Does each queuing discipline provide fair bandwidth to each flow? How does the TCP flow react to the creation of the CBR flow? Is RED a good idea while dealing with SACK?
To prepare you to complete this assignment, you should write scripts that parse the trace files and enable you to report average bandwidth, packet drops, throughput, end-to-end latency, sequence numbers of packets sent, and TCP congestion window of any flow. You will use these scripts to extract the information you will need to answer the above questions. You need to understand the format of the TCP output file to successfully write these scripts.
This homework assignment is due by 11:59pm on October 30. Late homework will not be accepted.
The assignment should be submitted as an email attachment. The email should be sent to email@example.com with a subject of "276 hw3" (without quotes). The attachment should be a single pdf file called "<filename>.pdf". The <filename> should be your LAST NAME only (For example: harras.pdf if you were Khaled Harras!).
Your pdf file should include:
A write-up that describe your methodology and observations. Avoid verbose discussion of the results. Additional results, insight, and analysis of the results, however, are strongly encouraged.

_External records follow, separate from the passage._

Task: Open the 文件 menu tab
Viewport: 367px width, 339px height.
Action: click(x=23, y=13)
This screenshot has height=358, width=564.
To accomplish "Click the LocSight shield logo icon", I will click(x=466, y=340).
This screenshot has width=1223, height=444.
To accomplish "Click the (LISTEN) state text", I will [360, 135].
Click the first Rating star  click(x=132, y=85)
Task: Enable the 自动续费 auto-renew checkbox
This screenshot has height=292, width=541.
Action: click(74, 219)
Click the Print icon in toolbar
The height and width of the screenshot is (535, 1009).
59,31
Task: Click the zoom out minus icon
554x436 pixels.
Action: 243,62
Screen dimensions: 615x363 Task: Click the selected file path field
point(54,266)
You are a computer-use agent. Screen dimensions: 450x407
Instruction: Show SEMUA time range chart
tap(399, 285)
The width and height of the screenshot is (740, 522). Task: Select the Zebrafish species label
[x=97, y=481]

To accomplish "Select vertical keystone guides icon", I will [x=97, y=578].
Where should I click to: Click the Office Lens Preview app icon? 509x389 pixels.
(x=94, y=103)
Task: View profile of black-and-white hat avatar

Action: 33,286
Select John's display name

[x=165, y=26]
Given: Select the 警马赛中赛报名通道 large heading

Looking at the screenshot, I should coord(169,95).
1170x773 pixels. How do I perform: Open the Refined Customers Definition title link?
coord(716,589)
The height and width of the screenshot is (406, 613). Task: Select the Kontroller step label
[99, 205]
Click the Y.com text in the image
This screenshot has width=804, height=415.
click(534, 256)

Submit graphs that are relevant to your analysis of the TCP variants. Be selective in your graph submission. Submit only those graphs that convey a point you are trying to make. Graphs are to be plotted using xgraph or gnuplot only. Avoid printing one graph per page. Logical organization of content (text and graphs) is expected!
Submit your TCL scripts. You can use the OpenOffice.org Writer to convert your scripts and text files to pdf format.
You will be graded on the quality of the scripts and on the quality of your research, including your findings, explanation and presentation of your findings. Each part of the homework assignment is worth 50 points.
This assignment is to be done individually. Cheating
will not be tolerated. Please read the UCSB
Academic Code of Conduct to find out more about Student Conduct and
Discipline. Of particular relevance to this assignment is the need to properly
cite material you have used. Failure to do so constitutes plagiarism.